The insurance market decided to return to in-house telephony provision when its long-term BT Featurenet contract came up for renewal in a move which signals that VoIP is becoming a more mainstream business technology.
Implementation of its own VoIP network was chosen from a range of options for consideration as the BT contract drew to a close.
Chris Rawson, head of IT at Lloyd's, said, "VoIP was one option among many. The technology had reached the stage where it was considered robust enough for this type of application and our adoption of it was based on the decision that we could manage the infrastructure ourselves and buy call time at low tariffs. That is where we expect most of the savings.
"The rest will come from the efficiencies gained by doing away with separate voice and data infrastructures," said Rawson.
VoIP is increasingly being used for corporate telecommunications. Using the technology, voice information is encoded into packets traditionally used for data traffic.
The advantages are that both voice and data can travel along one network and management tasks are simplified.
The insurance market implementation took four months to complete and was carried out on an incremental basis with a deadline enforced by the end of the existing contract in December.

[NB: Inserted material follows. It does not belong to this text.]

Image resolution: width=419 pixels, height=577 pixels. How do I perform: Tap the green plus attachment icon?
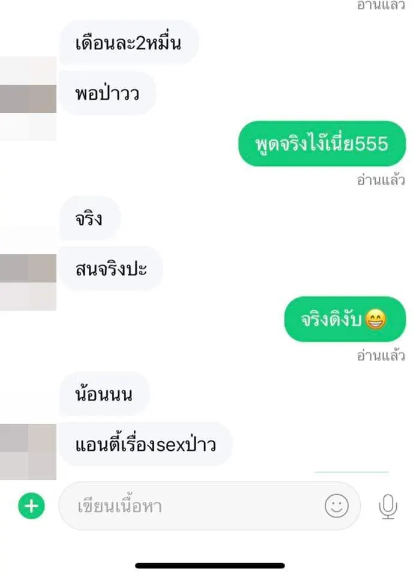tap(31, 505)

Cisco supplied the equipment and BT Syntegra carried out the implementation work.
"Telephony is the lifeblood of an organisation like Lloyd's so it was not a task we could take lightly. It had to be designed carefully and implemented incrementally to minimise disruption. It was a major piece of work - a complete telephone system - which came in on time and on budget," said Rawson.
He said that now the basis for an integrated telephone and data system was in place the organisation planned to develop further applications which linked the desktop and voice functions.